◆ WORK TO COMPLETE: Reproduce the following lines verbatim, with no changes to wording, spacing, or order.

◆ TASK INPUTS:
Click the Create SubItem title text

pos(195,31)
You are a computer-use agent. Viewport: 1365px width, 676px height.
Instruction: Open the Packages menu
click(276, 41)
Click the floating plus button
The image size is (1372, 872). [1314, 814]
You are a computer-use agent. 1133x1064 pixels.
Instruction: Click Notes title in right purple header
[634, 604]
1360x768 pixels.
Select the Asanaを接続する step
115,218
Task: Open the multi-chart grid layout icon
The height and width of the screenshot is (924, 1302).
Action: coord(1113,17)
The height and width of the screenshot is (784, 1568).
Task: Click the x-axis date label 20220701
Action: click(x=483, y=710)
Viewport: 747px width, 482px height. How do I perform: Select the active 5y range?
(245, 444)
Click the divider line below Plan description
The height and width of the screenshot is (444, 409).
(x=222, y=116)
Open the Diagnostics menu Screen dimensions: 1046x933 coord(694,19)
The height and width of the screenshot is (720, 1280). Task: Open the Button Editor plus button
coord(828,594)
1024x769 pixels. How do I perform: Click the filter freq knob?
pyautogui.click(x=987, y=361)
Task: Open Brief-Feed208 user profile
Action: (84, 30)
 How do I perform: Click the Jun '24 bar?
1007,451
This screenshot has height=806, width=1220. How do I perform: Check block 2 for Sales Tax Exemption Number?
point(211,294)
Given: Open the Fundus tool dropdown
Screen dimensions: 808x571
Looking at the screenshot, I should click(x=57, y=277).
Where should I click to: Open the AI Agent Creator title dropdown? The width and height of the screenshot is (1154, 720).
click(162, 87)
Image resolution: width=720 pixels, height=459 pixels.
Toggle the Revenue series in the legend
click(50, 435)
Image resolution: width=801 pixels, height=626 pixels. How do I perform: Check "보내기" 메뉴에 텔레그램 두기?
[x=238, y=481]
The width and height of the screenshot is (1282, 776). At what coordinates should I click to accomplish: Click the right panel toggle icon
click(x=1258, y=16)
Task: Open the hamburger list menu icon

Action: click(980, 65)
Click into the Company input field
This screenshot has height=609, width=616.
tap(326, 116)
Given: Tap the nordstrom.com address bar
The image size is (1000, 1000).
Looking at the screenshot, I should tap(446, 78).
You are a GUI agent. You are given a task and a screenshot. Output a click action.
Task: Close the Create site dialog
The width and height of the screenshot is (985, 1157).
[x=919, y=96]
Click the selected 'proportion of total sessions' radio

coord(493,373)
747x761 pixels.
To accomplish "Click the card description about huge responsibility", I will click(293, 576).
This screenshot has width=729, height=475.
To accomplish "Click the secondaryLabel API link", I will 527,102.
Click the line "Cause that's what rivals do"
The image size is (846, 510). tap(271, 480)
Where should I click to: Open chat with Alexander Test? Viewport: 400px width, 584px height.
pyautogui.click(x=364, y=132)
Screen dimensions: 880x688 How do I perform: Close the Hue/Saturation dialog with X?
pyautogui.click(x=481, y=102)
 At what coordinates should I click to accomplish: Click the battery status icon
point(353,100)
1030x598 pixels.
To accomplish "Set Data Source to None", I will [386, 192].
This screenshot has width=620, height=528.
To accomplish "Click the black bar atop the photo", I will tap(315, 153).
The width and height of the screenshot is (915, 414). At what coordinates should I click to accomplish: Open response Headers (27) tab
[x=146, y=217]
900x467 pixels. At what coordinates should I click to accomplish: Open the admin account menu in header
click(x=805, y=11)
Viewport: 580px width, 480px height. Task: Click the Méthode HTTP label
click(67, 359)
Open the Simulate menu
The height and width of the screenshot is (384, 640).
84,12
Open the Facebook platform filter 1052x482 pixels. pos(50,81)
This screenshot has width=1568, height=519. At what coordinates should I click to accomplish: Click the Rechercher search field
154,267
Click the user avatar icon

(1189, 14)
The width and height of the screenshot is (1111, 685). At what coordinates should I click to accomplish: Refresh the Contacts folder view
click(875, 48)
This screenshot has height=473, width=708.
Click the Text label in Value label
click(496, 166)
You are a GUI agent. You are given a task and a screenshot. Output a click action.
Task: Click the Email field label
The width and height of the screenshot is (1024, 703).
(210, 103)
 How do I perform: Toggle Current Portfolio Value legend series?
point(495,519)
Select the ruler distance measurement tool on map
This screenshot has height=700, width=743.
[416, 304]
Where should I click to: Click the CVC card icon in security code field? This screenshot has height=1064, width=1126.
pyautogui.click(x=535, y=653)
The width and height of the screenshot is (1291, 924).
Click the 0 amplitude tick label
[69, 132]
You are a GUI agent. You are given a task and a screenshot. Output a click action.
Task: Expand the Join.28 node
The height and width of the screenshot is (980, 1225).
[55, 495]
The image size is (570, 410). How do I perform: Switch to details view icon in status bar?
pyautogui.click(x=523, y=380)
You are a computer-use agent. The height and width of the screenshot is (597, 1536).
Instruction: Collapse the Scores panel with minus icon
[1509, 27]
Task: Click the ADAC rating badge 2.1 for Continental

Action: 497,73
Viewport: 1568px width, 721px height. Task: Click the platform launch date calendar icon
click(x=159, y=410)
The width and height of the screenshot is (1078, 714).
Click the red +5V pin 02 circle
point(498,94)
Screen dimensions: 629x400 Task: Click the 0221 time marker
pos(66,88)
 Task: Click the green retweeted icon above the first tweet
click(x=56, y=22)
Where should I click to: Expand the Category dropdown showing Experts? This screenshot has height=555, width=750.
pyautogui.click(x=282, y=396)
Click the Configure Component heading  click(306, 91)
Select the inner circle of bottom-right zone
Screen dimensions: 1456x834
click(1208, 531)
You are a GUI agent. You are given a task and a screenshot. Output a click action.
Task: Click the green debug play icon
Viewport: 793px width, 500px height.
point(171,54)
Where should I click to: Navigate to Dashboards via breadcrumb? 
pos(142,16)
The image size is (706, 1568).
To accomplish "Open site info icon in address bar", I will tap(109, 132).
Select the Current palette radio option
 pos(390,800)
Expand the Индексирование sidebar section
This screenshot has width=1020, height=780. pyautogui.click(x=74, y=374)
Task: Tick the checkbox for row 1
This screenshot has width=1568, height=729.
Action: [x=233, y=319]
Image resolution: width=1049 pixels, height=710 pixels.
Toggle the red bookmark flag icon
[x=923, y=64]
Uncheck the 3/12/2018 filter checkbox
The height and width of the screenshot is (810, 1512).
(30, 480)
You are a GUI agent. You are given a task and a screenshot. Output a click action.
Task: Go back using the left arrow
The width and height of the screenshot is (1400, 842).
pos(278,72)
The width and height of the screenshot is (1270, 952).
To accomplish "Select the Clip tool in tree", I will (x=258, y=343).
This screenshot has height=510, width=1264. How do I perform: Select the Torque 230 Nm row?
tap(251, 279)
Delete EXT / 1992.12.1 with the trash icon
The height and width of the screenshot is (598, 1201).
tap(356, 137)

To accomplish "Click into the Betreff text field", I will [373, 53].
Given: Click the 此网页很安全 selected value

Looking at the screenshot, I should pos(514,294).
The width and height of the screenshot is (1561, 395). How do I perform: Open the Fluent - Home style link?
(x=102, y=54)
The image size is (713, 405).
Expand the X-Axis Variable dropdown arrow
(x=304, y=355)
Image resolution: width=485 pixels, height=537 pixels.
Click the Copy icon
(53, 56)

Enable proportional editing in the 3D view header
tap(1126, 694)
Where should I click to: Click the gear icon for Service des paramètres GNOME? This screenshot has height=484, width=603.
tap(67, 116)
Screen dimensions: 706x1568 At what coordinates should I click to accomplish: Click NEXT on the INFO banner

◆ RESULT:
Click the Create SubItem title text

pos(195,31)
You are a computer-use agent. Viewport: 1365px width, 676px height.
Instruction: Open the Packages menu
click(276, 41)
Click the floating plus button
The image size is (1372, 872). [1314, 814]
You are a computer-use agent. 1133x1064 pixels.
Instruction: Click Notes title in right purple header
[634, 604]
1360x768 pixels.
Select the Asanaを接続する step
115,218
Task: Open the multi-chart grid layout icon
The height and width of the screenshot is (924, 1302).
Action: coord(1113,17)
The height and width of the screenshot is (784, 1568).
Task: Click the x-axis date label 20220701
Action: click(x=483, y=710)
Viewport: 747px width, 482px height. How do I perform: Select the active 5y range?
(245, 444)
Click the divider line below Plan description
The height and width of the screenshot is (444, 409).
(x=222, y=116)
Open the Diagnostics menu Screen dimensions: 1046x933 coord(694,19)
The height and width of the screenshot is (720, 1280). Task: Open the Button Editor plus button
coord(828,594)
1024x769 pixels. How do I perform: Click the filter freq knob?
pyautogui.click(x=987, y=361)
Task: Open Brief-Feed208 user profile
Action: (84, 30)
 How do I perform: Click the Jun '24 bar?
1007,451
This screenshot has height=806, width=1220. How do I perform: Check block 2 for Sales Tax Exemption Number?
point(211,294)
Given: Open the Fundus tool dropdown
Screen dimensions: 808x571
Looking at the screenshot, I should click(x=57, y=277).
Where should I click to: Open the AI Agent Creator title dropdown? The width and height of the screenshot is (1154, 720).
click(162, 87)
Image resolution: width=720 pixels, height=459 pixels.
Toggle the Revenue series in the legend
click(50, 435)
Image resolution: width=801 pixels, height=626 pixels. How do I perform: Check "보내기" 메뉴에 텔레그램 두기?
[x=238, y=481]
The width and height of the screenshot is (1282, 776). At what coordinates should I click to accomplish: Click the right panel toggle icon
click(x=1258, y=16)
Task: Open the hamburger list menu icon

Action: click(980, 65)
Click into the Company input field
This screenshot has height=609, width=616.
tap(326, 116)
Given: Tap the nordstrom.com address bar
The image size is (1000, 1000).
Looking at the screenshot, I should tap(446, 78).
You are a GUI agent. You are given a task and a screenshot. Output a click action.
Task: Close the Create site dialog
The width and height of the screenshot is (985, 1157).
[x=919, y=96]
Click the selected 'proportion of total sessions' radio

coord(493,373)
747x761 pixels.
To accomplish "Click the card description about huge responsibility", I will click(293, 576).
This screenshot has width=729, height=475.
To accomplish "Click the secondaryLabel API link", I will 527,102.
Click the line "Cause that's what rivals do"
The image size is (846, 510). tap(271, 480)
Where should I click to: Open chat with Alexander Test? Viewport: 400px width, 584px height.
pyautogui.click(x=364, y=132)
Screen dimensions: 880x688 How do I perform: Close the Hue/Saturation dialog with X?
pyautogui.click(x=481, y=102)
 At what coordinates should I click to accomplish: Click the battery status icon
point(353,100)
1030x598 pixels.
To accomplish "Set Data Source to None", I will [386, 192].
This screenshot has width=620, height=528.
To accomplish "Click the black bar atop the photo", I will tap(315, 153).
The width and height of the screenshot is (915, 414). At what coordinates should I click to accomplish: Open response Headers (27) tab
[x=146, y=217]
900x467 pixels. At what coordinates should I click to accomplish: Open the admin account menu in header
click(x=805, y=11)
Viewport: 580px width, 480px height. Task: Click the Méthode HTTP label
click(67, 359)
Open the Simulate menu
The height and width of the screenshot is (384, 640).
84,12
Open the Facebook platform filter 1052x482 pixels. pos(50,81)
This screenshot has width=1568, height=519. At what coordinates should I click to accomplish: Click the Rechercher search field
154,267
Click the user avatar icon

(1189, 14)
The width and height of the screenshot is (1111, 685). At what coordinates should I click to accomplish: Refresh the Contacts folder view
click(875, 48)
This screenshot has height=473, width=708.
Click the Text label in Value label
click(496, 166)
You are a GUI agent. You are given a task and a screenshot. Output a click action.
Task: Click the Email field label
The width and height of the screenshot is (1024, 703).
(210, 103)
 How do I perform: Toggle Current Portfolio Value legend series?
point(495,519)
Select the ruler distance measurement tool on map
This screenshot has height=700, width=743.
[416, 304]
Where should I click to: Click the CVC card icon in security code field? This screenshot has height=1064, width=1126.
pyautogui.click(x=535, y=653)
The width and height of the screenshot is (1291, 924).
Click the 0 amplitude tick label
[69, 132]
You are a GUI agent. You are given a task and a screenshot. Output a click action.
Task: Expand the Join.28 node
The height and width of the screenshot is (980, 1225).
[55, 495]
The image size is (570, 410). How do I perform: Switch to details view icon in status bar?
pyautogui.click(x=523, y=380)
You are a computer-use agent. The height and width of the screenshot is (597, 1536).
Instruction: Collapse the Scores panel with minus icon
[1509, 27]
Task: Click the ADAC rating badge 2.1 for Continental

Action: 497,73
Viewport: 1568px width, 721px height. Task: Click the platform launch date calendar icon
click(x=159, y=410)
The width and height of the screenshot is (1078, 714).
Click the red +5V pin 02 circle
point(498,94)
Screen dimensions: 629x400 Task: Click the 0221 time marker
pos(66,88)
 Task: Click the green retweeted icon above the first tweet
click(x=56, y=22)
Where should I click to: Expand the Category dropdown showing Experts? This screenshot has height=555, width=750.
pyautogui.click(x=282, y=396)
Click the Configure Component heading  click(306, 91)
Select the inner circle of bottom-right zone
Screen dimensions: 1456x834
click(1208, 531)
You are a GUI agent. You are given a task and a screenshot. Output a click action.
Task: Click the green debug play icon
Viewport: 793px width, 500px height.
point(171,54)
Where should I click to: Navigate to Dashboards via breadcrumb? 
pos(142,16)
The image size is (706, 1568).
To accomplish "Open site info icon in address bar", I will tap(109, 132).
Select the Current palette radio option
 pos(390,800)
Expand the Индексирование sidebar section
This screenshot has width=1020, height=780. pyautogui.click(x=74, y=374)
Task: Tick the checkbox for row 1
This screenshot has width=1568, height=729.
Action: [x=233, y=319]
Image resolution: width=1049 pixels, height=710 pixels.
Toggle the red bookmark flag icon
[x=923, y=64]
Uncheck the 3/12/2018 filter checkbox
The height and width of the screenshot is (810, 1512).
(30, 480)
You are a GUI agent. You are given a task and a screenshot. Output a click action.
Task: Go back using the left arrow
The width and height of the screenshot is (1400, 842).
pos(278,72)
The width and height of the screenshot is (1270, 952).
To accomplish "Select the Clip tool in tree", I will (x=258, y=343).
This screenshot has height=510, width=1264. How do I perform: Select the Torque 230 Nm row?
tap(251, 279)
Delete EXT / 1992.12.1 with the trash icon
The height and width of the screenshot is (598, 1201).
tap(356, 137)

To accomplish "Click into the Betreff text field", I will [373, 53].
Given: Click the 此网页很安全 selected value

Looking at the screenshot, I should pos(514,294).
The width and height of the screenshot is (1561, 395). How do I perform: Open the Fluent - Home style link?
(x=102, y=54)
The image size is (713, 405).
Expand the X-Axis Variable dropdown arrow
(x=304, y=355)
Image resolution: width=485 pixels, height=537 pixels.
Click the Copy icon
(53, 56)

Enable proportional editing in the 3D view header
tap(1126, 694)
Where should I click to: Click the gear icon for Service des paramètres GNOME? This screenshot has height=484, width=603.
tap(67, 116)
Screen dimensions: 706x1568 At what coordinates should I click to accomplish: Click NEXT on the INFO banner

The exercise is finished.